Message: [Acro] Fwd: Prop thrust equation?
Follow-Up To: ACRO Email list (for List Members only)
From: "Doug Carter" <douglcarter at hotmail.com>
Date: Tue, 18 Dec 2001 18:43:48 UTC
"----Original Message Follows----
From: Paul Stambaugh <pstambau at yahoo.com>
To: "Dr. Guenther Eichhorn" <acro at gf24.de>
Subject: [Acro] Prop thrust equation?
Date: Tue, 18 Dec 2001 07:03:14 -0800 (PST)
Does anyone have the equation to calculate prop thrust?"
From a NASA website:
Most general aviation or private airplanes are powered by propellers. The
details of how a propeller generates thrust is very complex, but we can
still learn a few of the fundamentals using the simplified momentum theory
presented here.
Propeller Propulsion System
On the slide, we show a schematic of a propeller propulsion system at the
top and some of the equations that define how a propeller produces thrust at
the bottom. The details of propeller propulsion are very complex because the
propeller is like a rotating wing. Propellers usually have between 2 and 6
blades. The blades are usually long and thin, and a cut through the blade
perpendicular to the long dimension will give an airfoil shape. Because the
blades rotate, the tip moves faster than the hub. So to make the propeller
efficient, the blades are usually twisted. The angle of attack of the
airfoils at the tip is lower than at the hub because it is moving at a
higher velocity than the hub. Of course, these variations make analyzing the
airflow through the propeller a very difficult task. Leaving the details to
the aerodynamicists, let us assume that the spinning propeller acts like a
disk through which the surrounding air passes (the yellow ellipse in the
schematic).
The engine, shown in white, turns the propeller and does work on the
airflow. So there is an abrupt change in pressure across the propeller disk.

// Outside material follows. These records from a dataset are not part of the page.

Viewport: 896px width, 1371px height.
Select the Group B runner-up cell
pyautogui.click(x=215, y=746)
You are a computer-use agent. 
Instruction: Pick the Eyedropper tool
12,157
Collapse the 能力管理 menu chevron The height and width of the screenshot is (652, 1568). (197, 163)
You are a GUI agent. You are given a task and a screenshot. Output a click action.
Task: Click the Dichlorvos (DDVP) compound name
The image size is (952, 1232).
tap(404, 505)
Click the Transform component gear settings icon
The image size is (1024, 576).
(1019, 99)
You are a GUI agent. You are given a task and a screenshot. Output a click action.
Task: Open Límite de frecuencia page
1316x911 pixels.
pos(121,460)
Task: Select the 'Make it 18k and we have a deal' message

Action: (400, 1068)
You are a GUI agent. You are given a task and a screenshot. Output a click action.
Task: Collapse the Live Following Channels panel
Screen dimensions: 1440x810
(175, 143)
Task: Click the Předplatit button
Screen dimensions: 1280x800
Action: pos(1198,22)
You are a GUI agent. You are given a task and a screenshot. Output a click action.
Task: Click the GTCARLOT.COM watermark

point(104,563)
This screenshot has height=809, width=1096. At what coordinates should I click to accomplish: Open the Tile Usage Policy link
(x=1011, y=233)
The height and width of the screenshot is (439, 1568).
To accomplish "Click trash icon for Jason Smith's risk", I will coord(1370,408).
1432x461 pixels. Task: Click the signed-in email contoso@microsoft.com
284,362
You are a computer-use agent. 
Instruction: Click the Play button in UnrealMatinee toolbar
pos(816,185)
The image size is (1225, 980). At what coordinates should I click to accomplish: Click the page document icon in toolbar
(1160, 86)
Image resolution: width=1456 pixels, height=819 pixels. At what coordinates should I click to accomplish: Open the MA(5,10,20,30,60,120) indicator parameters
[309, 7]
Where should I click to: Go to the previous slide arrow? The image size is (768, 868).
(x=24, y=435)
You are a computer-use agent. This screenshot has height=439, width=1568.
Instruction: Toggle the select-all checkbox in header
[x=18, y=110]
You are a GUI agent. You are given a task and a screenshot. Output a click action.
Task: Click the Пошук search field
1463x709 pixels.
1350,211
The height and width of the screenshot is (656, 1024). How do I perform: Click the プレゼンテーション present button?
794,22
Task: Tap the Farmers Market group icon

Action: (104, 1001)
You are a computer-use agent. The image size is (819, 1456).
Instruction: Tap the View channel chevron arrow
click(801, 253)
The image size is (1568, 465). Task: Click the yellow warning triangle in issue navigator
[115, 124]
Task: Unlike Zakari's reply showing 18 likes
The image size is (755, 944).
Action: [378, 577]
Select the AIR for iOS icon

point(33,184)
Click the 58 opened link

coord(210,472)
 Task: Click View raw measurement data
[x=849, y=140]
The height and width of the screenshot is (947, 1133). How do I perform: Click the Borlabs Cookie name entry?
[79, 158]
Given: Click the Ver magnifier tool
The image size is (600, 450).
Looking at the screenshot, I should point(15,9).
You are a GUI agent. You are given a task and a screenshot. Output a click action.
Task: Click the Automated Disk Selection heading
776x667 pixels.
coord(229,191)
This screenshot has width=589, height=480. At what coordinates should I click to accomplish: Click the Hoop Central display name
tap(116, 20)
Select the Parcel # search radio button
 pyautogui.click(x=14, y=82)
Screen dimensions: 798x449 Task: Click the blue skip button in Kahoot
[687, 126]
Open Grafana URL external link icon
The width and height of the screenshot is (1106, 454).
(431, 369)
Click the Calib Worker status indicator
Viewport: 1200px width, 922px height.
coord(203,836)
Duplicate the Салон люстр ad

(Mathematicians denote a change by the Greek symbol "delta" ( ). Across the
propeller plane, the pressure changes by "delta p" ( p). The propeller acts
like a rotating wing. From airfoil theory, we know that the pressure over
the top of a lifting wing is lower than the pressure below the wing. A
spinning propeller sets up a pressure lower than free stream in front of the
propeller and higher than free stream behind the propeller. Downstream of
the disk the pressure eventually returns to free stream conditions. But at
the exit, the velocity is greater than free stream because the propeller
does work on the airflow. We can apply Bernoulli's equation to the air in
front of the propeller and to the air behind the propeller. But we cannot
apply Bernoulli's equation across the propeller disk because the work
performed by the engine violates an assumption used to derive the equation.
Simple Momentum Theory
Turning to the math, from the basic thrust equation, we know that the amount
of thrust depends on the mass flow rate through the propeller and the
velocity change through the propulsion system. Let us denote the free stream
conditions by the subscript "0", the conditions at the propeller by the
subscript "p", and the exit conditions by the subscript "e". The thrust (F)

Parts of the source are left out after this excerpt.